Z badań przeprowadzonych przez Uniwersytet South Bank w Londynie wynika, że ponad 30.000 dzieci i nastolatków jest członkami gangów w Wielkiej Brytanii. Liczba osób w wieku od 10 do 15 lat, która padła ofiarą ataków nożem, wzrosła w ciągu ostatnich 4 lat o prawie 75 procent. Magazyn The Times podaje bardziej drastyczne liczby. Według dziennikarzy tygodnika, nastolatków zaangażowanych w przestępczość zorganizowaną, jest około 70.000. To prawie jeden procent wszystkich niepełnoletnich. Przeraża jednak fakt, że zaledwie garstka z tych osób figuruje w policyjnych kartotekach, jako zarejestrowani członkowie gangu. W samym Londynie są dzielnice, gdzie strach jest pokazywać się po ciemku czy nawet wyjrzeć przez okno. Zdarzały się ataki z użyciem koktajlów Mołotowa, na przejeżdżające samochody. Społeczeństwo nie boi się duchów czy psychopatów z piłą mechaniczną, powstaje nowe zjawisko zwane pedofobią czyli chorobliwym lękiem przed "młodzieżą". Ci młodzi, zwerbowani przez gangi ludzie, trudnią się rozbojami, wymuszeniami, handlem narkotykami, coraz częściej popełniają morderstwa. Dzieci, które nie ukończyły jeszcze 10 lat oraz dziewczynki, najczęściej wykorzystywane są do przewożenia narkotyków przez granicę hrabstw. Wybór ten jest oczywisty, wyglądają niewinnie. Z roku na rok liczba przestępstw rośnie a budżet policji maleje. Od kiedy burmistrzem Londynu został pochodzący z Pakistanu Sadiq Khan liczba morderstw wzrosła o 70 procent. I właśnie to zjawisko przestawia nam Sarah Hilary. Choć Marnie Rome i reszta detektywów wykonują świetną robotę, a ich skuteczność zadziwia i jest powodem do dumy, to nawet oni zdają sobie sprawę, że walka z gangami nieletnich jest walką z wiatrakami. Na miejsce jednego członka grupy pojawia się dwóch następnych. Członkostwo w gangu często jest jedyną alternatywą dla młodego człowieka a młodzi przestępcy są jedynymi wzorcami jakie znają. Bycie "hoodie" jest cool. Muszę przyznać, że chciało mi się płakać. Od razu zaczęłam sobie wyobrażać moje dziecko wplątane w złe towarzystwo, nie wracające na noc, szmuglujące narkotyki, zamykające przed sobą drzwi do przyszłości. Myślę, że niejednemu rodzicowi to książka otworzy oczy, sprawie że zacznie baczniej przyglądać się swoim dzieciom, bo niepokojące sygnały widać gołym okiem. Trzeba tylko umieć patrzeć.

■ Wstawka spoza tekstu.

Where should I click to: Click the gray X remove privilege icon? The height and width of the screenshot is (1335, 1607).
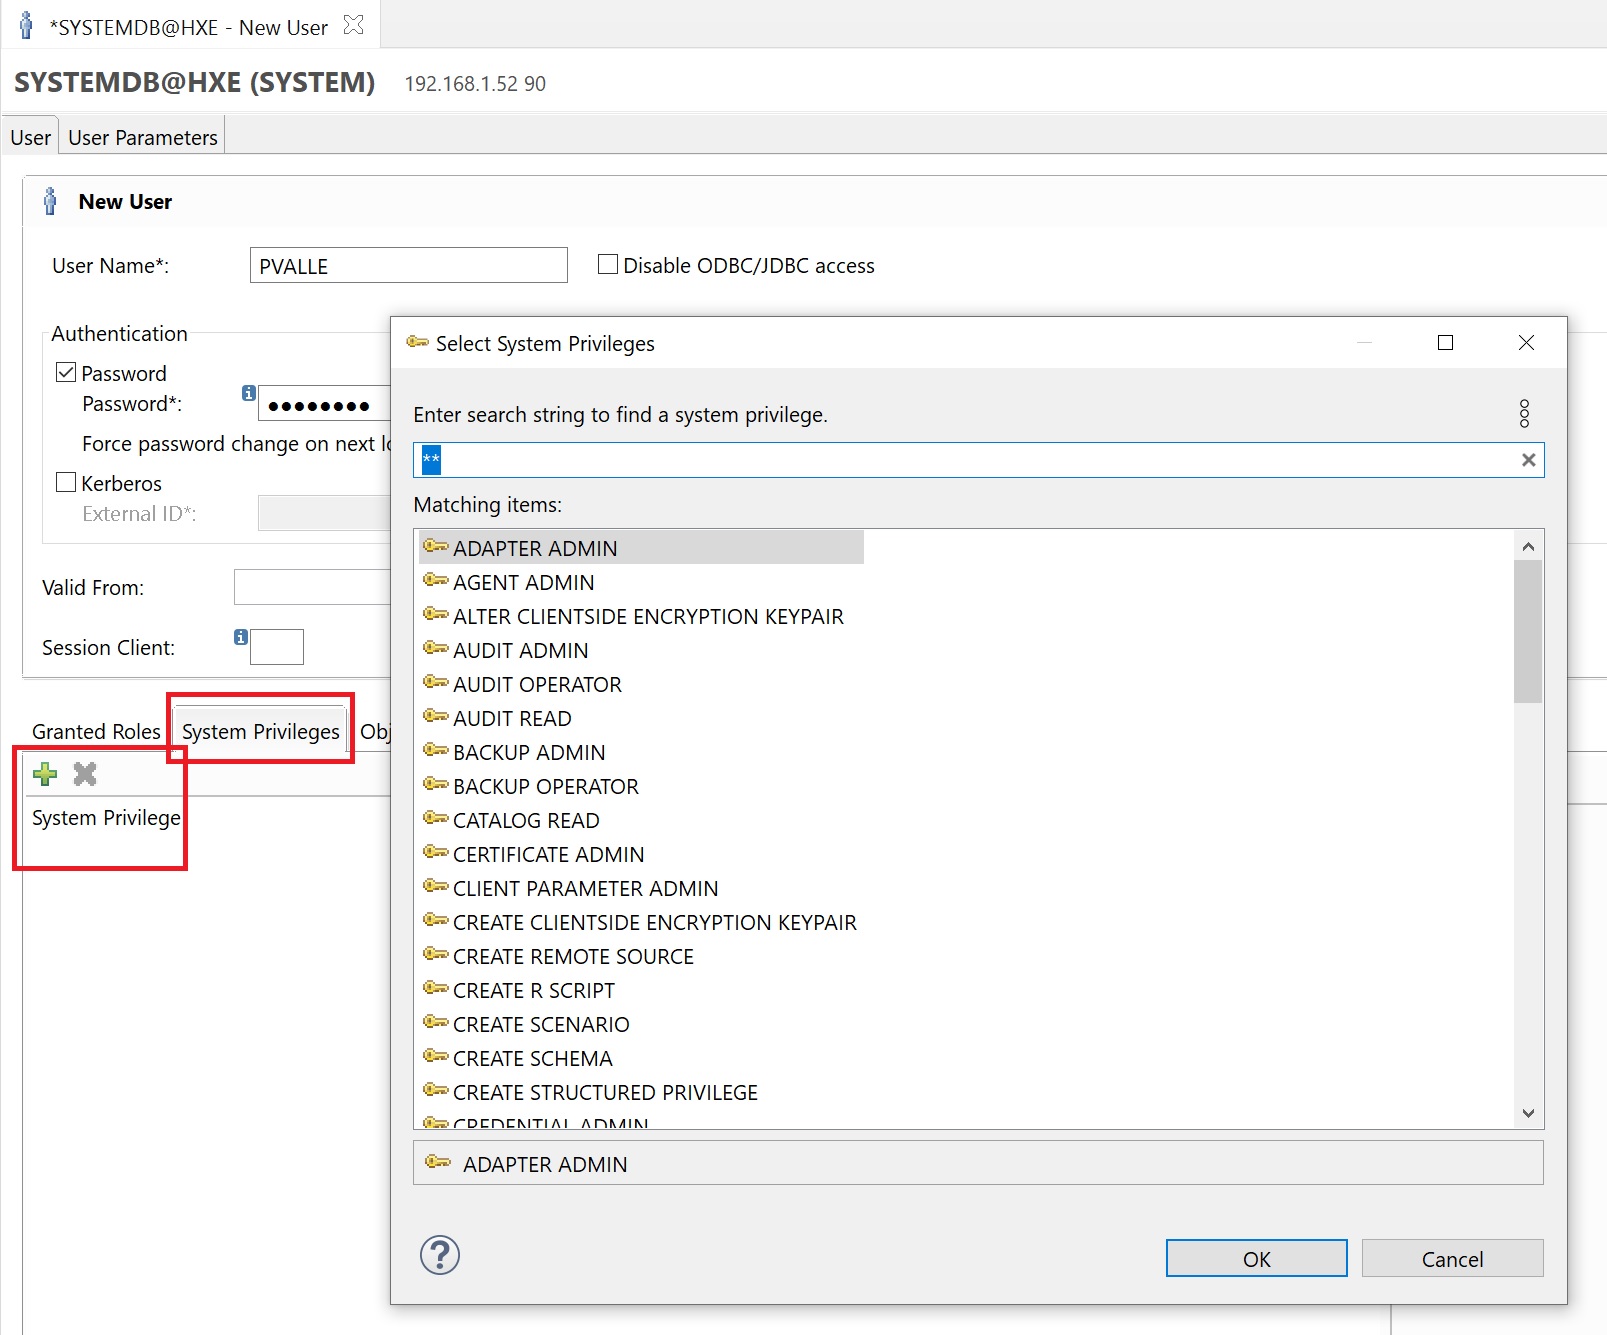pyautogui.click(x=85, y=774)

Głównym tematem tej książki (oprócz zagadki kryminalnej oczywiście) jest wpływ wychowania oraz traumatycznych przeżyć z dzieciństwa na psychikę młodego człowieka i jego długofalowe konsekwencje. Z gruntu złych osób, skłonnych do przemocy sadystów rodzi się zaledwie ułamek procenta i są to zazwyczaj ludzie dotknięci chorobami psychicznymi. To komórka rodzinna w większości kształtuje to kim się staniemy, gdyż jest pierwszą jednostką społeczną, którą poznajemy. Większość przestępców wywodzi się z rodzin biednych, dotkniętych chorobą alkoholową, w których nie istnieją dobre wzorce wychowawcze. Jednak książka nie skupia się tylko i wyłącznie na młodocianych chuliganach. Również postaci, które znamy z poprzednich części cyklu, mają problemy, których podłożem są wydarzenia z dzieciństwa. Kolejny raz spotykamy Stephena, osadzonego w więzieniu dwudziestoletniego brata przyrodniego detektyw Rome, który z zimną krwią zamordował rodziców kobiety. Czyn ten był krwawym odwetem za molestowanie w dzieciństwie (to dłuższa historia, którą możecie poznać w poprzednich tomach). Relacja pomiędzy Marnie a jej bratem dla postronnego obserwatora jest chora i jednocześnie fascynująca. Śledząc ten wątek zastanawiałam się czy tym razem kobieta otrzyma odpowiedzi na swoje pytania. Również sytuacja rodzinna Noah się komplikuje, kiedy wychodzi na jaw, że Sol, młodszy brat komisarza, jest zaangażowany w kryminalny proceder. Noah będzie musiał dokonać wyborów, które będą miały wielkie wpływ na dalsze losy jego najbliższych. Jak widzicie wszystko to jest ze sobą powiązane. Komórka rodzinna, żyje, oddycha i kształtuje wszystkich członków tego wewnętrznego kręgu.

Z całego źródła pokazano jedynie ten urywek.